Lestrade sniggered sceptically. “I can’t readily make any connections myself except saucy and ironic ones, via the old man, the song and the lap-dancing,” he said.
“Down, boy.” The leaping dog frisked around Holmes’ heels. Soon we were walking along the riverside and the Labradoodle strained to get among scents in the reeds which were being stirred in the drift of a light and not unpleasant drizzle. “Ah, what is nature but philosophy,” Holmes observed, inhaling deeply. “For though theory is ever grey, the living tree is radiant in green.”
“Well, not exactly, Holmes,” I said. “It’s rather grey this afternoon and the leaves are turning brown.”
Lestrade snorted and tipped his hat over his eyes.
“Why must you always do this?” snapped Holmes.
He did not come down for supper – a passable if rather over baked salmon with frites and samphire – and when I climbed up to bed I was certain I heard voices in his room.
“Come, admit it is almost time,” announced one of them portentously, in a deep but dimly familiar tone.
“What? It cannot be, not yet.” That was my friend, surely? This voice went on: “Besides, you must help me. You must keep your promise.”
I knocked on the door and pushed it open. “Are you alright, Holmes?”
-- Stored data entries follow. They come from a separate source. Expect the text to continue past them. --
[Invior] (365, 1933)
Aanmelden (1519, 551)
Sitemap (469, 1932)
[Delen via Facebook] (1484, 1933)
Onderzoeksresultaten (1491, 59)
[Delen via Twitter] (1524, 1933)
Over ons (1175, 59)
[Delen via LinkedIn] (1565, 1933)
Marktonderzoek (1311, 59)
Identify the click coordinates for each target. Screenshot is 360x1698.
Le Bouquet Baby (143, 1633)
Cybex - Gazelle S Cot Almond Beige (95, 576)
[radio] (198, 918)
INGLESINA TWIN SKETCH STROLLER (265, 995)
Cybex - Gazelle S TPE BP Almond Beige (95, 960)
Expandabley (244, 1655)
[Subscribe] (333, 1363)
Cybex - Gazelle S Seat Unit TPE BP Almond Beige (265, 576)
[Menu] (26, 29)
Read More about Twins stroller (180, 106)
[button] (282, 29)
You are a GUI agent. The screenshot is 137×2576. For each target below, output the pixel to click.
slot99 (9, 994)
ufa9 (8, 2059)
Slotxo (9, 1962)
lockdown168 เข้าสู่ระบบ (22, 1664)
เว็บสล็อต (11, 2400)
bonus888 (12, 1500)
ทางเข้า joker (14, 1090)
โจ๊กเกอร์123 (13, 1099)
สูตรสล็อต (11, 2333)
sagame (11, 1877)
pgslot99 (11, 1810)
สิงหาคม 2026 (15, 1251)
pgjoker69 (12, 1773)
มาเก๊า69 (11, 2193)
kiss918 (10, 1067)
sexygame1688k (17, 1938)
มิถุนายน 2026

The dog, lying beside the bed, sat up and growled at me. Holmes was fully dressed but prone on the eiderdown, hands behind his head. “I was asleep Watson. Why do you disturb me?”
“Convinced I heard voices.”
“The wind rattling the shutters, probably. Good night.”
Uneasily, I went to my own room. What did I notice first? The lemony, steamy smell? That the towel was gone from the radiator? Or the footprints leading to the radiator from the bathroom and back again; small, wet prints of a perfectly arched female foot?
The bathroom door opened and a woman emerged. She was mesmerizingly beautiful. With that ahining auburn hair and those rosy cheeks and shoulders, I thought for a moment I saw my Mary again, as a girl.
“I was wondering,” she said softly, as she let my towel fall to the floor, “how I might persuade you to surrender those car keys?”